This repository contains the instruction to continuously train IBM speech Recognition model.
IBM offers different API for creating language models, acoustic models, adding resources to each one of them, training, and testing.
You may call the IBM S2T API with providing only the Base-language. (i.e en_broadband_english). Also, the default mode has no acoustic (audio) model.
Creating a custom language model gives us the option to add texts to train the model even further. More specifically, you can create a new language model by specifying what base language (English, Arabic, etc) you want. Each language model can have one language only. This takes a couple of parameters. (Your desired name for the model, description of the model, base language of the model). Once you create a new custom lang model, the API will return its ID number.
bash create-new-en-lang-model.sh name description apikey
This is same as above, but here you also have the option to specify the language of your lanauge model. list of models : https://cloud.ibm.com/docs/speech-to-text?topic=speech-to-text-models
bash create-new-lang-model.sh name description model apikey
To train a custom language model, text data needs to be added to a custom model. Later you can run the training script to make the IBM service train that language model. To add the text to a language model you may use:
bash add-corpus-lang-model.sh textFile.txt languageModelId name apikey
To see the list of all the created language model you may use:
bash list_all_lang_model.sh apikey
When you added the text file to your language model, you may run the following to start language model training:
bash train-language-model.sh languageModelId apikey
When you are not satisfy with your model, you may restart it with the following command
bash reset-lang-model.sh languageModelId apikey
You may run the following code to check the status of the specified custom language model: Language model status options: "Pending": The model is not still ready for the training "ready": The model is ready to be trained "Training": The model is being trained "Available": The model is ready to be used
bash check-lang-model-status.sh languageModelId apikey
If you need to remove a language model use delete-lang-model.sh. You may use it like this
bash delete-lang-model.sh languageModelId apikey
By creating a custom acoustic model we can add audio data to train the model more and more. We may create a new acoustic model by specifying the Speech recognition APIK key, and a name for your newly created acoustic model.

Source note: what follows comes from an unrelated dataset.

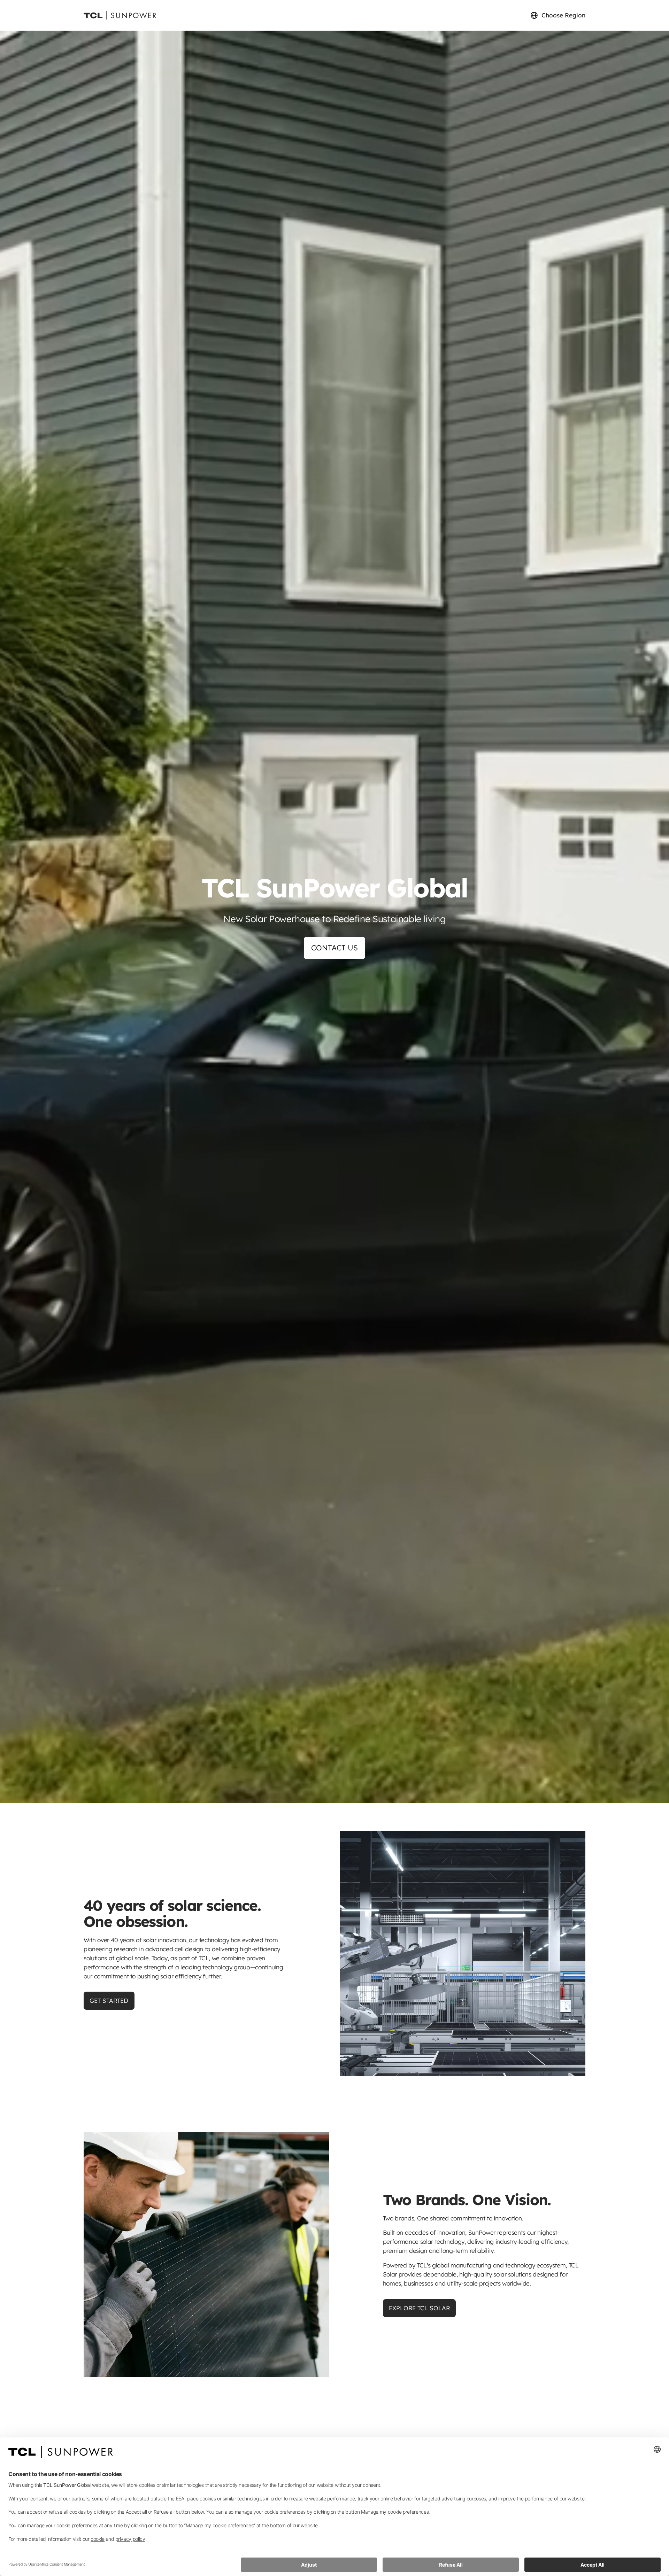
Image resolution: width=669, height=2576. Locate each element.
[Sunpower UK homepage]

bash create-custom-acustic-model.sh name apikey
To train a custom acoustic model, audio data needs to be added to a custom acoustic model. Later you can run the training script to make the IBM service train that acoustic model. To add the audio to an acoustic model you may use:
bash add-audio-to-acusticmodel.sh acousticModelId audioFile.zip apiToken**
To check the list of all available acoustic models you may use:
bash list-all-acust-models.sh apikey
If you have the corresponding text of your audio files, you may create a custom language model solely to train an acoustic model. Once you created the temporary custom language model, add the corresponding text of your audio into a text file and append it to the newly created custom language model. Finally use the following command:
bash train-with-both.sh acousticModelId languageModelId apiToken**
It is also possible to train the acoustic model without having its corresponding texts. To do that, you may use the following command:
bash train-with-both.sh acousticModelId apiToken**
To train your model using both the acoustic and language model, you also need to generate your token using getKey.py This token may expire every couple of minutes.
** apikey is different than the apiToken. You may find the apiToken by running geyKey.py. On the other hand, apikey can be found in your IBM speech recognition service dashboard.